Each year, 200,000 Americans experience back pain, leg cramps and difficulty standing, bending or walking due to spinal nerve compression and stenosis, according to Penn.

Fifty-one year-old Kevin Clark suffered those symptoms for over a year, but has been pain-free for three months now. He underwent endoscopic percutaneous lumbar spinal nerve decompression and discectomy at the Hospital of the University of Pennsylvania in May.

Clark previously underwent open spinal laminectomy surgery three years ago for nerve compression that caused pain in his back and below his knees. He experienced a 100 percent improvement in symptoms, but the incision pain persisted for almost three months.
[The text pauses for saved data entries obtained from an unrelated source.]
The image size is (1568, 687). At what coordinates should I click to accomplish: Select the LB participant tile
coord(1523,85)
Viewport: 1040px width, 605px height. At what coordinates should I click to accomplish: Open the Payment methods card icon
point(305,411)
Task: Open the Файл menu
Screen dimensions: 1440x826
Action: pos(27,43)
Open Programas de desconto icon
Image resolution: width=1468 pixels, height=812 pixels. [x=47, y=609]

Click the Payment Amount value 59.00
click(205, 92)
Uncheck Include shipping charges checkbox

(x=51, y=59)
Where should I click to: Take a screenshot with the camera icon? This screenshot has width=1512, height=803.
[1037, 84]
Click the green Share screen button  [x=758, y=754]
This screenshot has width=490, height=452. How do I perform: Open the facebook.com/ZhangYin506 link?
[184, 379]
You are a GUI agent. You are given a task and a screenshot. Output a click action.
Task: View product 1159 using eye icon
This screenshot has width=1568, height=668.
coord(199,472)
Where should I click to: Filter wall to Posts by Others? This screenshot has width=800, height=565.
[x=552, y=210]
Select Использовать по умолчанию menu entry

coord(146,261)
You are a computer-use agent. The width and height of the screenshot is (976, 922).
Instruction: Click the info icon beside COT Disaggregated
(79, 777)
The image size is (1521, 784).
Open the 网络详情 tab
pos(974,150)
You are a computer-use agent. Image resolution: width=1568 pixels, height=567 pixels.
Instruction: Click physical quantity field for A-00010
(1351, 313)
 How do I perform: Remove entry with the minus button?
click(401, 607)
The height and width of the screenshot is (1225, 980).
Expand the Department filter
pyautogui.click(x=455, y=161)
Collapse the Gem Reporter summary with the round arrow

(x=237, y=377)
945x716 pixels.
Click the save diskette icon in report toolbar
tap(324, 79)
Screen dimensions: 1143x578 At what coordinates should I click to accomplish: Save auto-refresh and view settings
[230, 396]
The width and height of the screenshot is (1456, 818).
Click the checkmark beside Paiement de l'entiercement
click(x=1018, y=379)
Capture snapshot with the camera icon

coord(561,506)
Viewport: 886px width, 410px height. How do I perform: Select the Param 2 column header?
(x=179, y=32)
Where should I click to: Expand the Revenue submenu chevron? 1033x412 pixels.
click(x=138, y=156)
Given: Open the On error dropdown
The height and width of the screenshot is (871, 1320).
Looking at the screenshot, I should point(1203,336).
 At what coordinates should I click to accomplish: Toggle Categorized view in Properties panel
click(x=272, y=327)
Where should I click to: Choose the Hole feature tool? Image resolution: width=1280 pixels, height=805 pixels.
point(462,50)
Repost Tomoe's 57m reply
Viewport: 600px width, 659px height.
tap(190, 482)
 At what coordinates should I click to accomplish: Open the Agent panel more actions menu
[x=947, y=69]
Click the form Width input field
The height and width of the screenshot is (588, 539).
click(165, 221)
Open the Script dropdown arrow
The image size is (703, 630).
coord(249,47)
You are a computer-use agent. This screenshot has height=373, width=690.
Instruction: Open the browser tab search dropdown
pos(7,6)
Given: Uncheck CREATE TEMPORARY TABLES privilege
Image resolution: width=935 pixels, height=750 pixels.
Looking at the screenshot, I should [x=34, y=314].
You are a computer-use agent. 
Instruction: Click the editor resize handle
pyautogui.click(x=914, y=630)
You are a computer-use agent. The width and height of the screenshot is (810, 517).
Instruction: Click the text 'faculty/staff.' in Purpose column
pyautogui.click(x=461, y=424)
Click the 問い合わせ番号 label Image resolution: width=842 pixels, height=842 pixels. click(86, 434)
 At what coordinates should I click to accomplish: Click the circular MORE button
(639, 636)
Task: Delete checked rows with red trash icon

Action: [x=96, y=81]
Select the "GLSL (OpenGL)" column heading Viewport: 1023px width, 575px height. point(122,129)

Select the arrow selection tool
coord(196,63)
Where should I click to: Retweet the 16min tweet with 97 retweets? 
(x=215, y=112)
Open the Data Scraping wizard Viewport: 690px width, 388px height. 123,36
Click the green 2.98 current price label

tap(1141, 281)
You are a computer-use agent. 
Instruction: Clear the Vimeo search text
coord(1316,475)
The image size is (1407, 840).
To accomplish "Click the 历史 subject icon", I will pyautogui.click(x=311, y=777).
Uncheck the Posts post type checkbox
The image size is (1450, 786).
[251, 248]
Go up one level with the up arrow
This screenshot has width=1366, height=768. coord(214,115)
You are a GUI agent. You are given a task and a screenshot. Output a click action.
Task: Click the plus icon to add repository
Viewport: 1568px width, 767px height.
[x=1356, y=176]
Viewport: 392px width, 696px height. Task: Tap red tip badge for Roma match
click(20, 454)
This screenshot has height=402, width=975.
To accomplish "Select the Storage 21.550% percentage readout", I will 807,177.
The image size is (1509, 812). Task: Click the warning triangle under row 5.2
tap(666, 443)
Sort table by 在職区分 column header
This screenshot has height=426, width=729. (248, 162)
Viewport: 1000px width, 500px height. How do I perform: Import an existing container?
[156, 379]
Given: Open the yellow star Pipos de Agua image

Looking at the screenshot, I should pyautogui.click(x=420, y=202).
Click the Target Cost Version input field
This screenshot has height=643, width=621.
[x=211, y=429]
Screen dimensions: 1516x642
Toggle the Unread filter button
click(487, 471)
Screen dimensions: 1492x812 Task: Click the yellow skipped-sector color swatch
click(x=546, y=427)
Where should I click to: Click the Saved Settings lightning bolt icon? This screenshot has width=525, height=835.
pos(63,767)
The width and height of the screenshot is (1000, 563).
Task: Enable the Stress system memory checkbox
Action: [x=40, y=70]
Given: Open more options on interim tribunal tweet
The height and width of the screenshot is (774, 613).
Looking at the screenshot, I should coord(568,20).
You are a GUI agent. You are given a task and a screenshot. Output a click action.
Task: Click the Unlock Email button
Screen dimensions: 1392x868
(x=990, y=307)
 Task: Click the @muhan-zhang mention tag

When he required treatment for his new problem above the knee, he chose to undergo the new minimally-invasive procedure in order to recover quicker. The same day as the procedure, he reported being able to walk around without pain and virtually no incision pain.

Malhotra stated that it's ideal for patients with symptoms in one leg that are caused by a disc herniation or a foramina stenosis. He added that 500,000 spinal decompression operations are performed each year in the U.S. and that at least a quarter would qualify for the minimally-invasive approach.

Although the endoscopic procedure has a 70 to 90 percent success rate and more invasive procedures have a 90 to 100 percent rate, its benefit is rapid recovery. Additionally, patients can opt for the more invasive surgery in the future if it's needed.

When developing this new surgical approach, Malhotra asked himself questions such as whether this will improve the chance for a cure and improve the patient's quality of life. then before implementing it at his hospital, he consulted with other thought leaders in the neurosurgery field to make sure every potential pitfall and challenge was thought through.

"In simple terms I basically say to myself, when comparing to the current technologies or approaches, 'is the new approach I am developing something I would want for my wife, or myself if needed'," he said. "If I can't surpass those hurdles in my mind, development stops."

He plans to work with colleagues to further develop the tool so that it can be used to remove spinal column and spinal cord tumors. He's hopeful that the procedure will be adapted for tumor removal within the next two to three years.